-------- Records for processing

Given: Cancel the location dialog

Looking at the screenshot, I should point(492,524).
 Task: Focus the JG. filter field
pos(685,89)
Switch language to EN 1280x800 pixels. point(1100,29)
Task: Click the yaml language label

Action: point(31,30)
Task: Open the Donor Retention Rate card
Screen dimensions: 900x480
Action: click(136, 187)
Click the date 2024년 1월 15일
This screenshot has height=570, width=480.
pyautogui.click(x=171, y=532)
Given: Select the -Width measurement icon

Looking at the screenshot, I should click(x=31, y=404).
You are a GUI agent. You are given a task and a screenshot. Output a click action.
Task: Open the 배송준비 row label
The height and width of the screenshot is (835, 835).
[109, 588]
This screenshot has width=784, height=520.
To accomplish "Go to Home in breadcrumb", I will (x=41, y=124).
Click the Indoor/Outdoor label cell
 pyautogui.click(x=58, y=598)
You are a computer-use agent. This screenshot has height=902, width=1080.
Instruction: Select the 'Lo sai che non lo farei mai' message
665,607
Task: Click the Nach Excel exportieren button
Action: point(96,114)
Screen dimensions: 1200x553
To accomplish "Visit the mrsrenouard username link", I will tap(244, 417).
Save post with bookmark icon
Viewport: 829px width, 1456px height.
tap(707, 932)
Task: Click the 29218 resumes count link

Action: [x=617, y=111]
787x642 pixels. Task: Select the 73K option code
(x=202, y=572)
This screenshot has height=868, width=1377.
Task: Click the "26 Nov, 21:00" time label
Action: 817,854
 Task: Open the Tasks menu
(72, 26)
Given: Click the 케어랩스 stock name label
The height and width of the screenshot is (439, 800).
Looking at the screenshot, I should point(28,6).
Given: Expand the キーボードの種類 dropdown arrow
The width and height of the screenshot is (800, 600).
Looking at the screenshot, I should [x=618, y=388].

----------------

(Exercise)
Exact retyping of all the entries is required.

(Reply to the exercise)
Given: Cancel the location dialog

Looking at the screenshot, I should point(492,524).
 Task: Focus the JG. filter field
pos(685,89)
Switch language to EN 1280x800 pixels. point(1100,29)
Task: Click the yaml language label

Action: point(31,30)
Task: Open the Donor Retention Rate card
Screen dimensions: 900x480
Action: click(136, 187)
Click the date 2024년 1월 15일
This screenshot has height=570, width=480.
pyautogui.click(x=171, y=532)
Given: Select the -Width measurement icon

Looking at the screenshot, I should click(x=31, y=404).
You are a GUI agent. You are given a task and a screenshot. Output a click action.
Task: Open the 배송준비 row label
The height and width of the screenshot is (835, 835).
[109, 588]
This screenshot has width=784, height=520.
To accomplish "Go to Home in breadcrumb", I will (x=41, y=124).
Click the Indoor/Outdoor label cell
 pyautogui.click(x=58, y=598)
You are a computer-use agent. This screenshot has height=902, width=1080.
Instruction: Select the 'Lo sai che non lo farei mai' message
665,607
Task: Click the Nach Excel exportieren button
Action: point(96,114)
Screen dimensions: 1200x553
To accomplish "Visit the mrsrenouard username link", I will tap(244, 417).
Save post with bookmark icon
Viewport: 829px width, 1456px height.
tap(707, 932)
Task: Click the 29218 resumes count link

Action: [x=617, y=111]
787x642 pixels. Task: Select the 73K option code
(x=202, y=572)
This screenshot has height=868, width=1377.
Task: Click the "26 Nov, 21:00" time label
Action: 817,854
 Task: Open the Tasks menu
(72, 26)
Given: Click the 케어랩스 stock name label
The height and width of the screenshot is (439, 800).
Looking at the screenshot, I should point(28,6).
Given: Expand the キーボードの種類 dropdown arrow
The width and height of the screenshot is (800, 600).
Looking at the screenshot, I should [x=618, y=388].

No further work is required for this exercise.